Exercise set —
1: Do these statements agree with the attribution dialog? (a) The conversion model supplies the attribution fraction formula. (b) In the example, the vendor reaches 10,000 users and 100 of them convert. (c) The attribution fraction in the example equals P(c|camp), which is 1%. Answer yes or no for each, quoting the deciding words of the dialog.
2: In the attribution dialog, how would you restate the paragraph beginning "You may want to think twice" in fewer words while keeping its main facts?
3: Go on with the dialog on attribution modeling, starting after its final sentence.

Given text —
..............................
Q: Continue on our yesterday’s conversation … I am still confused about the difference between conversion model and attribution model and attribution modeling. Can you demonstrate using a simple example?

A: Sure. Let’s look at a campaign with one vendor/channel on the media plan …

Q: Wait a minute, that will not be an attribution problem. If there is only one channel/vendor, does it matter what attribution model you use?

A: It does. Do we give the vendor 100% of the credit? A fraction less than 100% of the credit?

Q: Why not 100%? I think all commonly used attribution models will use 100% …

A: You may want to think twice, because some users may convert on their own. Let’s assume the vendor reach 10,000 users and 100 of them converted. Let’s also assume that, through analysis and modeling works (such as using a control group), you conclude that 80 out of the 100 converters will convert on their own. How many converters does the vendor actually (incrementally) impacted?

Q: 20.

A: If you assign 100% credit to the vendor, the vendor will get all 100 converters’ credits. Since the actual impacted conversion is 20, a fraction of credit should be used; in this case it is 20% instead 100%. That’s attribution modeling, in its simplest form.

Q: Really? Can you recap the process and highlight the attribution modeling part of it?

A: Sure. In this simplest example, the conversion model provides us two numbers(scores):

1) The probability of conversion given the converter exposed to the campaign, call it P(c|camp) – in this case it is 100/10000 = 1% , and

2) The probability of conversion given the converter not exposure to the campaign, call it P(c|no-camp) – in this case it is 80/10000 = 0.8%

The attribution modeling says that, only a fraction of the credit, (P(c|camp)-P(c|no-camp))/P(c|camp) == 0.2 or 20%, should be credited out.

Notice that this fraction for attribution is not 100%. It is not P(c|camp) which is 1%; and it is not P(c|camp) – P(c|no-camp) which is 0.2%.

Q: This is an interesting formula. I do not recall seeing it anywhere before. Does this formula come from the conversion model?

A: Not really. The conversion model only providing the best possible estimate for P(c|camp) and P(c|no-camp), that’s all. It will not provide the attribution fraction formula.

Q: Where does this formula come from then?

A: It comes from the following reasoning: vendor(s) should get paid for what they actually (incrementally) impacted, not all the conversions they touched.
..............................
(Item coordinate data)

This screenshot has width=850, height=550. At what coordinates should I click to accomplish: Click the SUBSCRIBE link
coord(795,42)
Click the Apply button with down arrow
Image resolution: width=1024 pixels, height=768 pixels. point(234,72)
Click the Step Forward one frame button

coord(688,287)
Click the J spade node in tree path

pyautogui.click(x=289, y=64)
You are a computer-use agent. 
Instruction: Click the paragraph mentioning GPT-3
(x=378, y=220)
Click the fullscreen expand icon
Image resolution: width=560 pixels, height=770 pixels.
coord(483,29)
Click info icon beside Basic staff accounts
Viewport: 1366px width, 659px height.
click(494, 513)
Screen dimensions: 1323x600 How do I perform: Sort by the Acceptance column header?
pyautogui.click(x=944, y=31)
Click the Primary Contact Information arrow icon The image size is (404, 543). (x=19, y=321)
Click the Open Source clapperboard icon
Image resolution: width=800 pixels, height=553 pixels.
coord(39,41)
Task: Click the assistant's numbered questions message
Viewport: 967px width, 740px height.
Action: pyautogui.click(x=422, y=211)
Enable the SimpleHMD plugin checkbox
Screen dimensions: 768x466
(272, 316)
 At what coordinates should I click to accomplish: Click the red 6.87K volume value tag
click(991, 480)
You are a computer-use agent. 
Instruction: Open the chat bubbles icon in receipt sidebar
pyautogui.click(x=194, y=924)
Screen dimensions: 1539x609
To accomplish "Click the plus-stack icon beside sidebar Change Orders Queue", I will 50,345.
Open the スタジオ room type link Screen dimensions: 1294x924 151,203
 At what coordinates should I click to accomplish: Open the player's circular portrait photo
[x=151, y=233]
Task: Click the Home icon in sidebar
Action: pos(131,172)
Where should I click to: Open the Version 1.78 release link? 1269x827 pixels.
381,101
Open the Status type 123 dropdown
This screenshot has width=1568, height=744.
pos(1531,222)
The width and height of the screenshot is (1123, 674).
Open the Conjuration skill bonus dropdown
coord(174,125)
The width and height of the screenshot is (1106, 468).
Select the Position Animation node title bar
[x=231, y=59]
..............................
The answers —
1:
(a) No: "It will not provide the attribution fraction formula."
(b) Yes: "Let’s assume the vendor reach 10,000 users and 100 of them converted."
(c) No: "It is not P(c|camp) which is 1%"

2: Some users may convert on their own. Suppose the vendor reaches 10,000 users and 100 convert, and analysis and modeling (such as a control group) show that 80 of those 100 would have converted anyway. How many converters did the vendor incrementally impact?

3:
Q: So the principle of this “attribution modeling” is not data-driven but pure reason. How much should I trust this reasoning? Can this be the ground to build industry consensus?

A: What else can we build consensus on?

Q: Ok, I see how it works in this simple case, and I see the principle of it. Can we generalize this “incremental impact” principle to multi-channel cases?

A: What do you have in mind?

Q: Let me try to work out the formula myself. Suppose we have two channels, call them A, and B. We start with conversion model(s), as usual. From the conversion model(s), we find out our best estimates for P(c|A,B), P(c|nA,nB), P(c|nA,B), P(c|A,nB). Now I understand why it does not matter if we use logistic regression, or probit model or neural network to build our conversion model – all that matter is to make sure we get the best estimates for the above scores J

A: Agree. By the way, I think I understand the symbols you used, such as c, A, nA, nB etc. – let me know if you think I may guess it wrong :)

Q: This is interesting, I think I can get the formula now. Take channel A first, and let’s call the fractional credit A should get as C_a; we can calculate it with this formula: C_a= (P(c|A,B)–P(c|nA,B)) / P(c|A,B), right?

A: If you do that, C_a + C_b maybe over 100%

Q: What’s wrong, then?

A: We need to first figure out what fraction of attribution available to be credited out to A and B, just as in the simplest case discussed before. It should be (P(c|A,B) – P(c|nA,nB)) / P(c|A,B).

Q: I see. How should we divide the credit to A and B next?

A: That is a question we have not discussed yet. In the simplest case, with one vendor, this is a trivial question. With more than one vendor(s)/channel(s), we need some new principle?

Q: I have an idea: we can re-adjust the fractions on top of what we did before, like this: C’_a = C_a / (C_a + C_b) and C’_b = C_b/(C_a + C_b); and finally, we use C’_a and C’_b to partition the above fraction of credit. Will that work?

(note: the following example has error in it, as pointed out by Vadim in his comment below)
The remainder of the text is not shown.